[Saved entries]

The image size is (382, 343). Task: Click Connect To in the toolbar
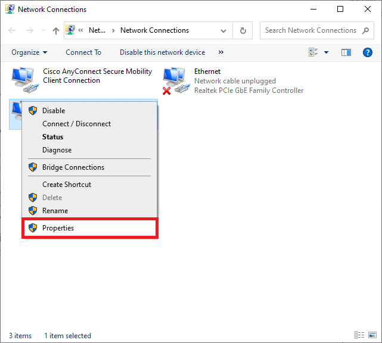tap(83, 52)
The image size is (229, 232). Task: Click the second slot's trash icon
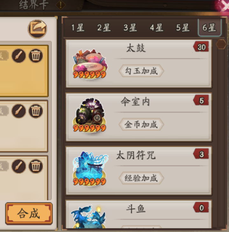(x=36, y=111)
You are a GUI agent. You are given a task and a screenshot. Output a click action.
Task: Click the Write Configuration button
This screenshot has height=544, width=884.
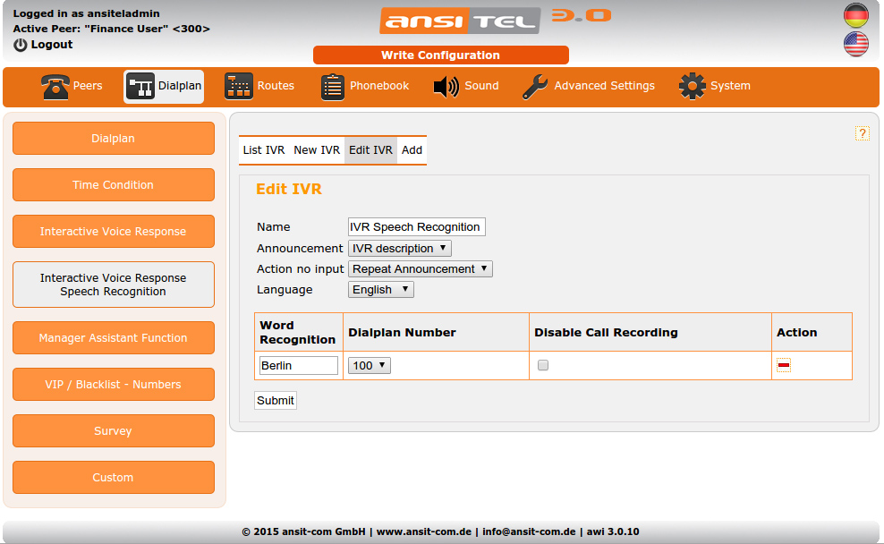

- **Work instruction**
Your answer must be the lines from the one holding "You are a GUI" through the final line of the records above, exactly as written and without any pictures.

- **Result of this exercise**
You are a GUI agent. You are given a task and a screenshot. Output a click action.
Task: Click the Write Configuration button
This screenshot has height=544, width=884.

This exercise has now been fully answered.